MAPK signaling cascade: The present study detected as early as two weeks post STZ treatment the activation status of MAPK pathways.
Serine phosphorylation of Raf was highly increased in diabetic myocytes compared to control (6.5-fols). Figure 3 showed that significant increase followed by threonine-ryrosine phosphorylation of p44/42 MAPK recording 2.7 folds. Two downstream targets of p44/42 MAPK have been identified, serine phosphorylation of p90RSK and serine phosphrylation of Elk-1 which recorded an increase to 2.2 folds and 1.9-folds respectively. These findings show that Raf/MEK/ERK pathway was also involved in early regulated signaling diabetic cardiomyopathy.
Next, the study investigated whether Ras transduces signaling through the JNK/SAPK. We detected the threonine-tyrosine phosphorylation of JNK/SAPK by western blot analysis using antiphosphospecific ther183/tyr185 antibodies. The activation reached to 2-folds in diabetic myocytes in comparison with control (Fig. 4).
Two weeks after induction of diabetes, the heart is in a compensate stage with remodeled some signal pathways. However, abnormalities of the message expression and protein density of cardiac K+ channel genes, Kv 2.1 Kv 4.2 and Kv 4.3 were detected (Qin et al., 2001). Hyperglycemia activates the local Ras (Fiordaliso et al., 2000; Deng et al., 2004; Machachova et al., 2004), but the understanding of the intracellular signal transduction pathways involved is incomplete. The data presented in this study indicates that overactivity of RAS induced activation of p44/42 through a central role of Ras-Raf-MEK-ERK pathway. That activation transmitted signals to the nucleus where phosphorylation of p90RSK has been detected in addition to the phosphorylation of the transcription factor Elk-1.
These results confirmed the activation of local myocardial RAS which is related to the genesis of diabetic cardiomyopathy (Christlieb and Underwood, 1979; Khatter et al., 1996). As well as emphasized the beneficial effects of RAS blockade in diabetes to reduce the rate of development of hypertension in diabetic patients (Sowers et al., 2001).
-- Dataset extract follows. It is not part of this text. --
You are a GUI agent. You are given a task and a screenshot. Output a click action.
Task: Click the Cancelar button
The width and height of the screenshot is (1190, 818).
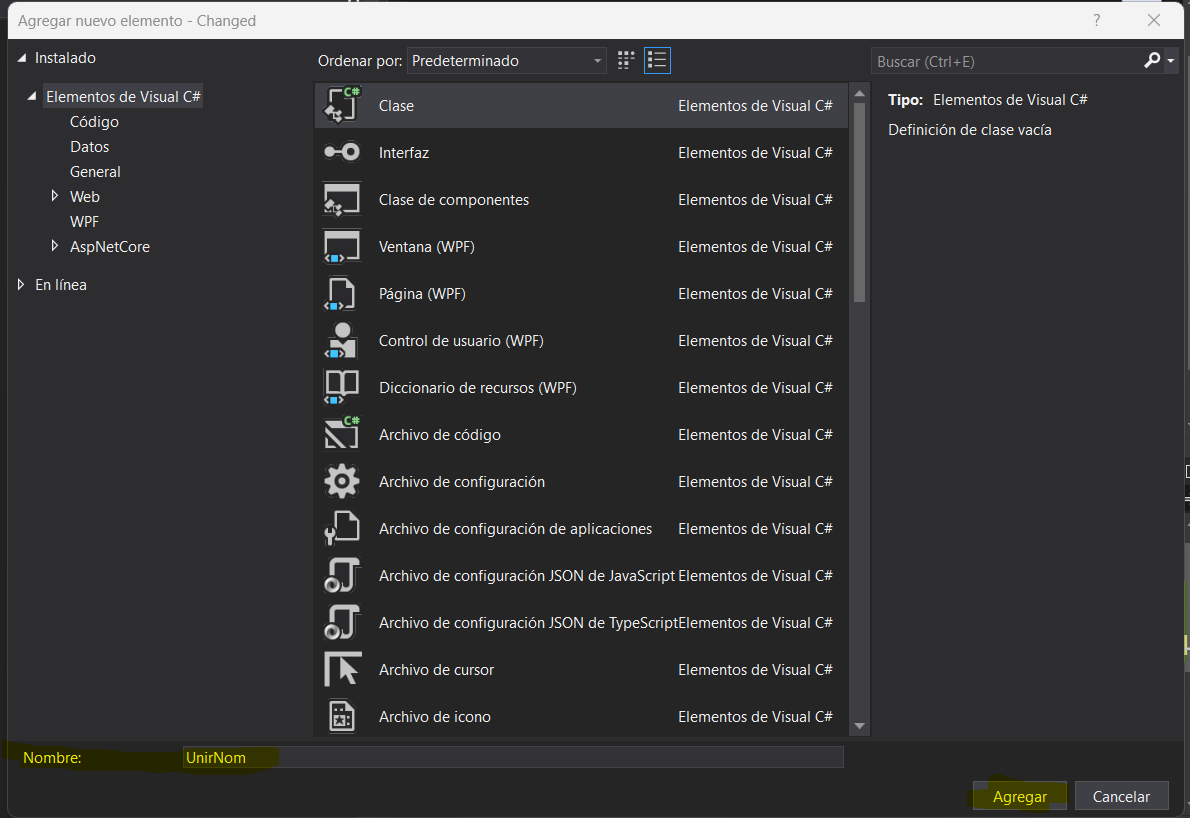(1120, 797)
Another important signal pathway, Akt, was also studied. It was earlier reported that the activation of Akt was reduced in diabetic heart (Chen et al., 2005; Donthi et al., 2004; Ren et al., 2003). This study shows, for the first time, that the phosphorylation of Akt is significantly increased at the early stage during the development of diabetic cardiomyopthy. Although the potential mechanism of action responsible for reduced Akt activation is still unclear, diminished drive for Akt activation from certain cardioprotective agents such as IGF-1, insulin and gp130-dependent cytokines may be directly responsible for the development of diabetic cardiac mechanical dysfunctions.
Lastly, activation of Bad and its upstream signal Akt and or RSK may dramatically improve cardiac function and protect against apoptosis, establishing an important role for the Akt in the maintenance of heart morphology and function.
Further insight into the mechanism responsible for the dysregulation of Akt phosphorylation may provide new opportunities to design novel therapeutic strategies for diabetic cardiomyopthy.